Its honey-coloured fruiting bodies often stand out in the monotonous winter landscape, For the foraging purists it is THE mushroom that complements the mushroom year. Occasionally the fruiting bodies have literally to be freed of snow and ice during harvest. Enoki usually grow in clusters. As decomposers, they are mainly found on wood from dead or damaged deciduous trees. As its name suggest, the wild form features a velvet stem with a dark base, which, due to its tough, rubberlike structure, can only be used as mushroom powder when dried. The lamellae are white to slightly yellowish, while the hat, despite its honey-colour, has a slightly sticky consistency. Mushrooms that are exposed to particularly strong weather conditions and low temperatures are slightly darker in colour from the centre on outwards.
Due to the unusual season in which Enoki grow, confusion with other mushrooms is rather rare. However, a potentially fatal doppelganger is the potentially deadly poisonous funeral bell also known as the deadly skullcap (Galerina marginata) which is usually found mainly on coniferous wood from the end of winter to late autumn. As with all mushrooms take extra caution when foraging Enoki since a mistake can be lethal.

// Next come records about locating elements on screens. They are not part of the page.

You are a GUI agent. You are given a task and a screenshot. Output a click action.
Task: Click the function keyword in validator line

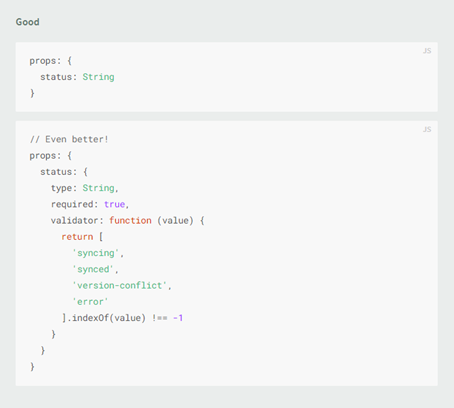coord(130,220)
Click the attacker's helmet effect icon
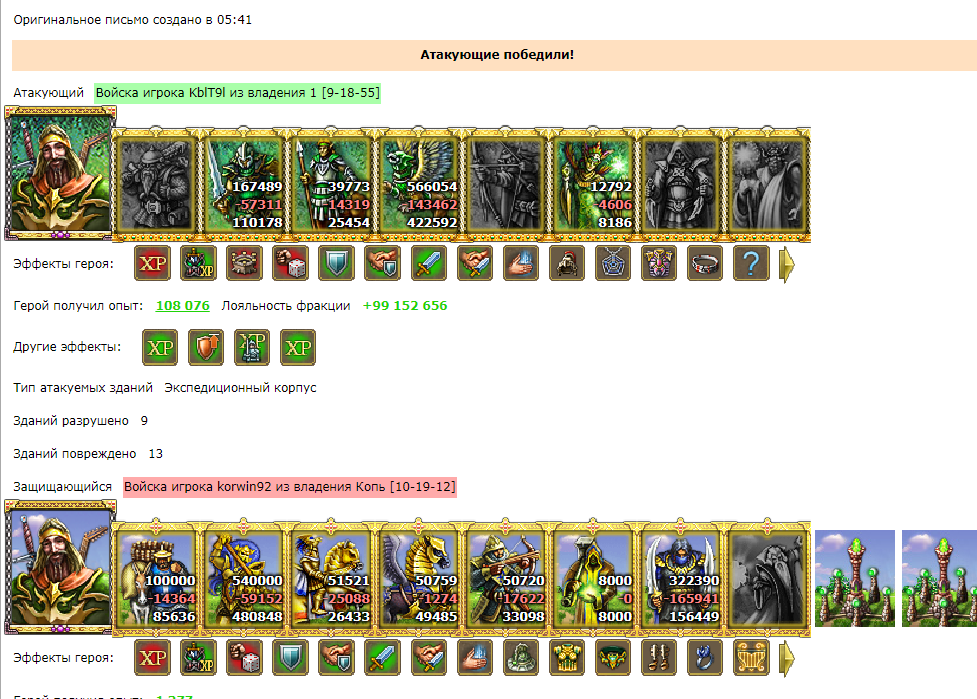 coord(566,264)
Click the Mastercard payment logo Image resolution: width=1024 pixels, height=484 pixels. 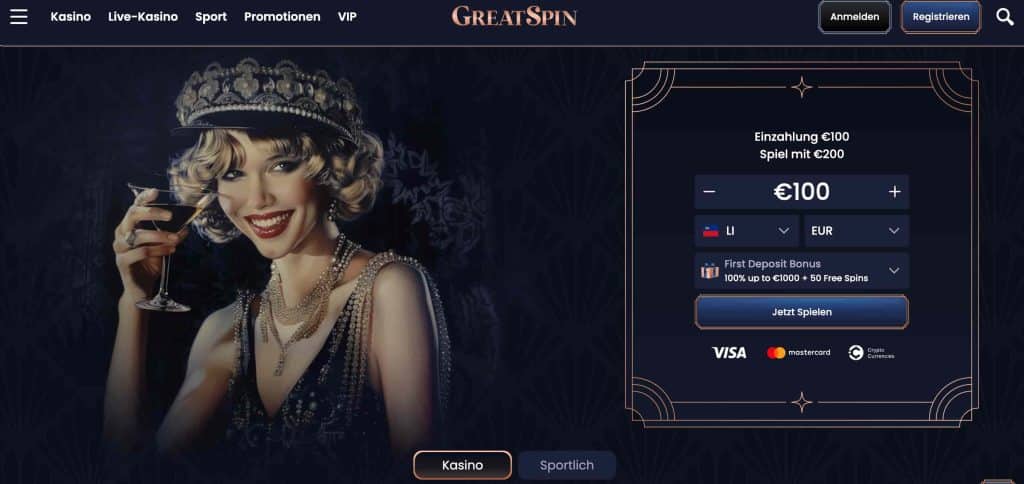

Notes for cooking: It’s pleasant slightly sweet taste makes it an excellent protagonist for sauces and soups of all kinds. Enoki can also be dried and stored very well. They are a very popular component in Asian cuisine and are commercially cultivated and traded in many Asian countries as Japan or China. The mostly pure white-stemmed cultivated form is visually very different from its naturally occurring counterpart, but is equivalent in use and taste. In TCM these mushrooms are used, among other things, to strengthen the immune system, to revitalize in a state of exhaustion and to prevent or accompany cancer.
We have compiled this overview with the best of knowledge and belief, but do not claim to be complete and reserve the right to make errors.